Bupati Aulia Rahman Basri Dijadwalkan Besok Umumkan UMK dan UMSK Kukar 2026 
December 22, 2025 09:57 PM

TRIBUNKALTIM.CO, TENGGARONG - Penetapan Upah Minimum Kabupaten (UMK) dan Upah Minimum Sektoral Kabupaten (UMSK) Kutai Kartanegara (Kukar) tahun 2026 telah mencapai kesepakatan final dalam sidang pleno Dewan Pengupahan Kabupaten. 

Hasil tersebut tinggal menunggu pengumuman resmi yang dijadwalkan akan disampaikan langsung oleh Bupati Kutai Kartanegara.

Kepala Bidang Hubungan Industrial Disnakertrans Kukar, Suharningsih, mengatakan seluruh tahapan pembahasan UMK dan UMSK telah rampung dan disepakati bersama oleh seluruh unsur yang tergabung dalam Dewan Pengupahan, yakni pemerintah, pengusaha, dan serikat pekerja.

Baca juga: Penurunan Jalan di Km 28 Batuah Kukar Akan Ditangani Permanen BBPJN Kaltim Tahun 2026 

“UMK dan UMSK Kukar 2026 sudah final. Saat ini tinggal menunggu pengumuman resmi oleh Bupati Kutai Kartanegara,” ujar Suharningsih usai rapat Dewan Pengupahan, Senin (22/12/2025).

Dalam penetapan tahun ini, jumlah sektor Upah Minimum Sektoral Kabupaten mengalami peningkatan signifikan. Jika pada tahun sebelumnya hanya mencakup empat sektor, pada tahun 2026 bertambah menjadi delapan sektor. 

Delapan sektor tersebut meliputi:

  1. Perkebunan kelapa sawit,
  2. Pertambangan batu bara,
  3. Gas alam,
  4. Minyak bumi,
  5. Jasa penunjang migas,
  6. Industri kapal dan perahu,
  7. Pemanenan kayu, serta
  8. Industri minyak mentah kelapa sawit.

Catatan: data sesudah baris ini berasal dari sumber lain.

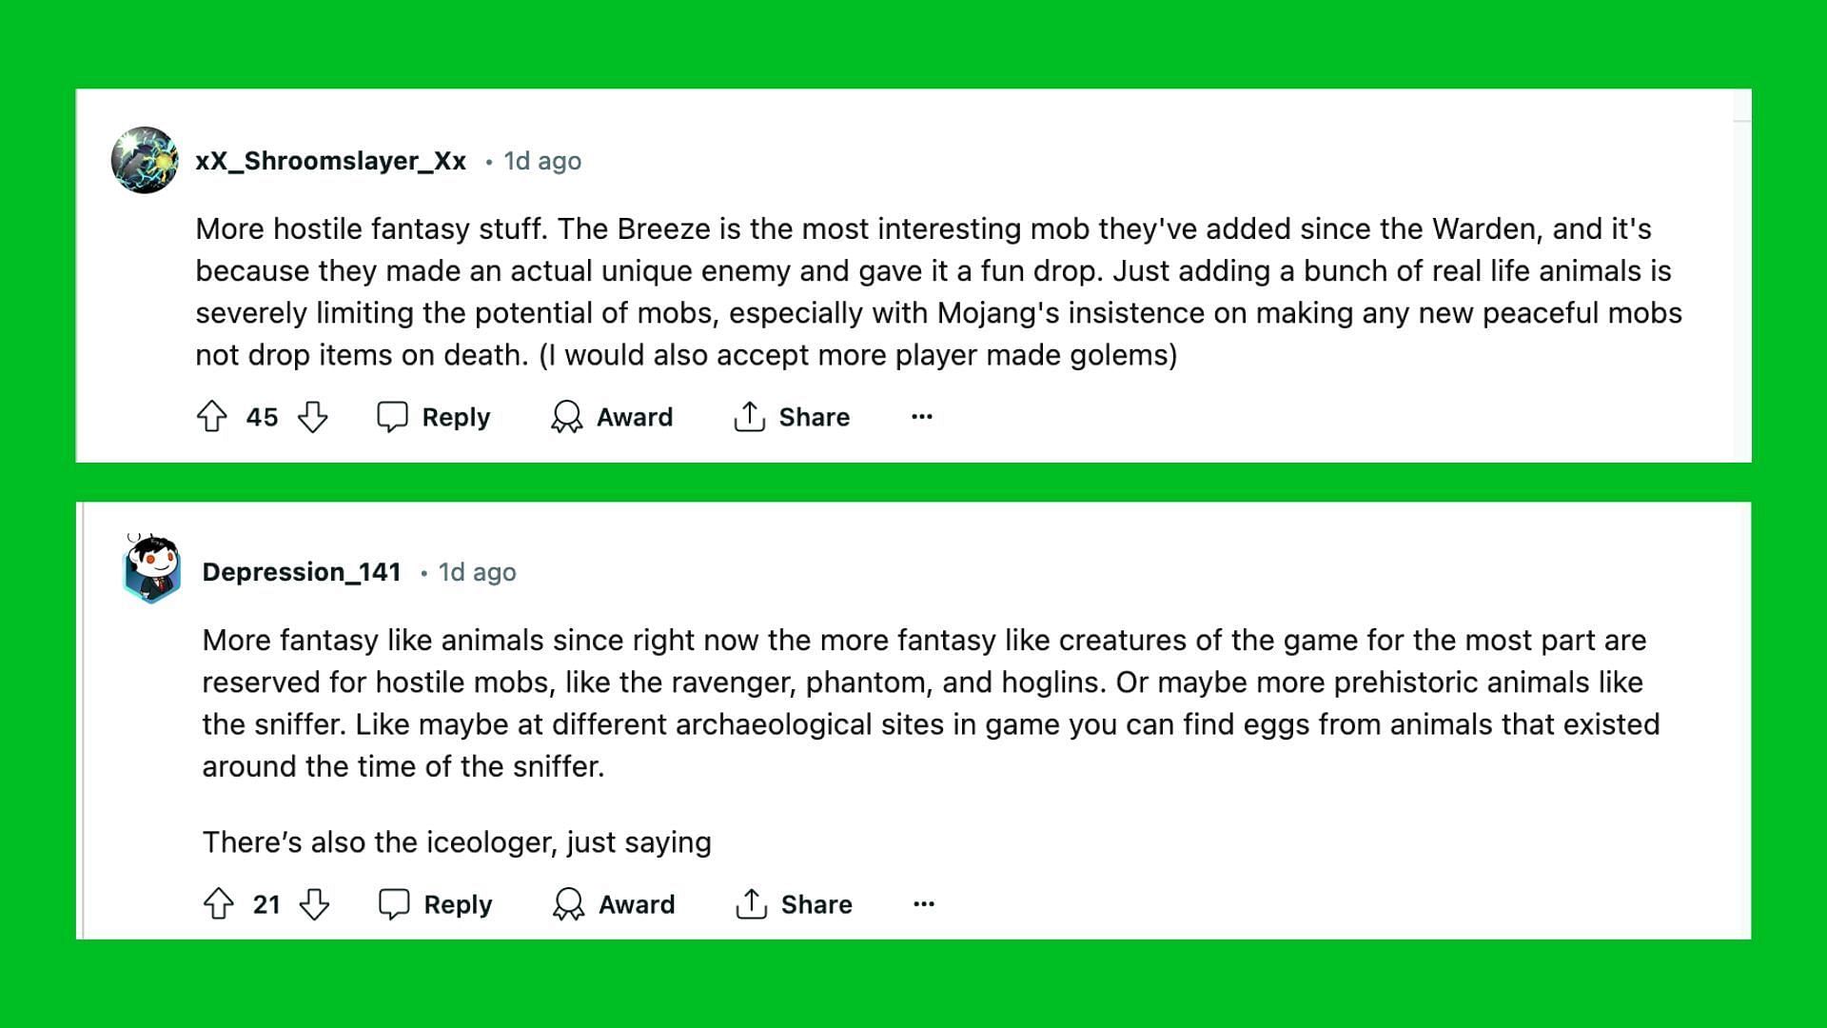Click three-dot menu on second comment
Viewport: 1827px width, 1028px height.
(x=926, y=905)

Perwakilan Serikat Pekerja Logam (SPL) Federasi Serikat Pekerja Metal Indonesia (FSPMI) Kutai Kartanegara, Andityo Kristiyanto, mengatakan pihaknya hadir langsung dalam sidang pleno penetapan UMK dan UMSK sebagai anggota Dewan Pengupahan Kabupaten Kutai Kartanegara.

“Pada hari ini tanggal 22 Desember kami menghadiri sidang pleno penetapan UMK dan UMSK Kutai Kartanegara tahun 2026. Saya duduk sebagai salah satu anggota Dewan Pengupahan Kabupaten Kutai Kartanegara,” ujar Andityo.

Ia menjelaskan, hasil kesepakatan Dewan Pengupahan merekomendasikan indeks pengali UMK sebesar 0,75. Sementara itu, indeks tertinggi untuk UMSK ditetapkan sebesar 0,9 dan diikuti sektor-sektor lainnya dengan indeks di bawah angka tersebut.

“Yang kami perjuangkan dari Serikat Pekerja adalah diberlakukannya upah minimum sektor buruh jasa penunjang migas untuk pertama kalinya di Kutai Kartanegara. Alhamdulillah, perjuangan ini membuahkan hasil dan hasilnya sangat maksimal,” katanya.

Menurut Andityo, sektor jasa penunjang migas memperoleh upah yang lebih baik dibandingkan sektor lainnya karena memiliki tingkat risiko kerja yang paling tinggi, tuntutan pekerjaan yang berat, serta membutuhkan keahlian dan spesialisasi khusus.

“Pada kenyataannya memang kami yang memiliki risiko pekerjaan paling tinggi, tuntutan pekerjaan tinggi, dan membutuhkan keahlian atau spesialisasi khusus di sektor jasa penunjang migas,” ujarnya.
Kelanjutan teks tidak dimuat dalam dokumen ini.